#### Work instructions:
Repeat the listing word for word from the line containing "640x400 pixels." down to the line containing "point(599,64)", including both of those lines, and leave the pictures out.

#### The records:
▽

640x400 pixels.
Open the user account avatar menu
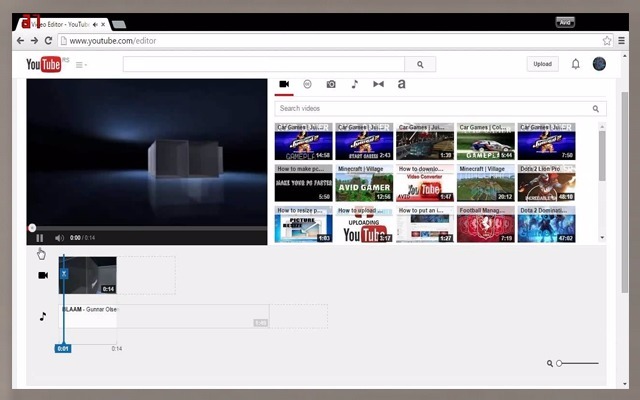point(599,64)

△
▽

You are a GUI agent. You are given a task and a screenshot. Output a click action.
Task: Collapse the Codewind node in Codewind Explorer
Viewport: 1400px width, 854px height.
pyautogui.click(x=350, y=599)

△

#### Task answer:
640x400 pixels.
Open the user account avatar menu
point(599,64)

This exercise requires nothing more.